This is also the place where email finds a lot value in building an engaged audience where the publisher has at least some modicum of control over the context. But, to get started on that path, publishers have to both market and put together their mailers better. While the automated solutions like Feedblitz are easy to integrate, they also generate incredibly big blind spots. While email can work as a high-engagement platform, it can also quickly wind up in the death folder (spam) or remain unread if you don’t make the best of the tiny window of opportunity a consumer gives you.
It is vital to recognize that the email context is different from anything else. As a result, you have to re-purpose content for it. In the email app, you are not looking for a quick fix. Other than spam, every email in that item already has an established relationship with the reader. It is the publisher’s responsibility to leverage that relationship and trust to meet the aforementioned objectives.
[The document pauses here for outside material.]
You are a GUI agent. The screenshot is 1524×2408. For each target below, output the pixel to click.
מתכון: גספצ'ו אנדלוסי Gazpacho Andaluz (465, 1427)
Lastly, it is important to understand the numbers. What are the open rates and referrals from your email campaigns? What is the bounce rate from the email like? Which form factor represents the largest consumption percentage? Is your email layout responsive?
All the points only touch the surface of a good email strategy for publications. While I hope that most publishers already have in place a strategy that covers all this and more, the reality is that most would struggle to answer even basic questions regarding their email strategy. Even so, right now is a good time to start work on it and leverage a tool that allows for persistent engagement, in a world where prolonged engagement is nearly impossible to find.